_Source data:_
________________________________________

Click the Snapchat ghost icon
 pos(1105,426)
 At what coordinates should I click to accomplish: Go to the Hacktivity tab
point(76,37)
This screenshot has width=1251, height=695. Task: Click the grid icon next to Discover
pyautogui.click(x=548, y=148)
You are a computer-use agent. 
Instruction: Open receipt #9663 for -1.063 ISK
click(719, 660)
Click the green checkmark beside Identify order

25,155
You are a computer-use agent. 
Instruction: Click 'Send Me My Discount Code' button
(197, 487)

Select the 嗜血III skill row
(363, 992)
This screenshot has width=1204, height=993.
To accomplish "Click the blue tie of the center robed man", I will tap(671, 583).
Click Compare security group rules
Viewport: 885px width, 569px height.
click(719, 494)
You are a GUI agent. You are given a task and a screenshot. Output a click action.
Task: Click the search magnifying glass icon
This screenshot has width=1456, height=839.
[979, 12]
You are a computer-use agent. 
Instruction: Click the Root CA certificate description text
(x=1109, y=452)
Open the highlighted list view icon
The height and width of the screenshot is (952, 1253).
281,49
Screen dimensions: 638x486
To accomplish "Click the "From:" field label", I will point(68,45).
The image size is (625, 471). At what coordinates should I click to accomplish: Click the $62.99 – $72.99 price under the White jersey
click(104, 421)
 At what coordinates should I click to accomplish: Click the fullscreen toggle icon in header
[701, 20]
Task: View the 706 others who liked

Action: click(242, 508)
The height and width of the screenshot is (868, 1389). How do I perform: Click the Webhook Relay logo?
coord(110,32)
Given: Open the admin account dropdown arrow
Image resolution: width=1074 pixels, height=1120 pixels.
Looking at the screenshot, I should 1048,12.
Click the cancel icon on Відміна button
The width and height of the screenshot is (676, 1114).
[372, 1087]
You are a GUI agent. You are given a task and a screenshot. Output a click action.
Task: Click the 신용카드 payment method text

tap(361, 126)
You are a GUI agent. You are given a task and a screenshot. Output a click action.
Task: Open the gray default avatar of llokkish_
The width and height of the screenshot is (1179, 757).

________________________________________

The answer must consist of each line from the entries that contains the string "will".

To accomplish "Click the blue tie of the center robed man", I will tap(671, 583).
To accomplish "Click the "From:" field label", I will point(68,45).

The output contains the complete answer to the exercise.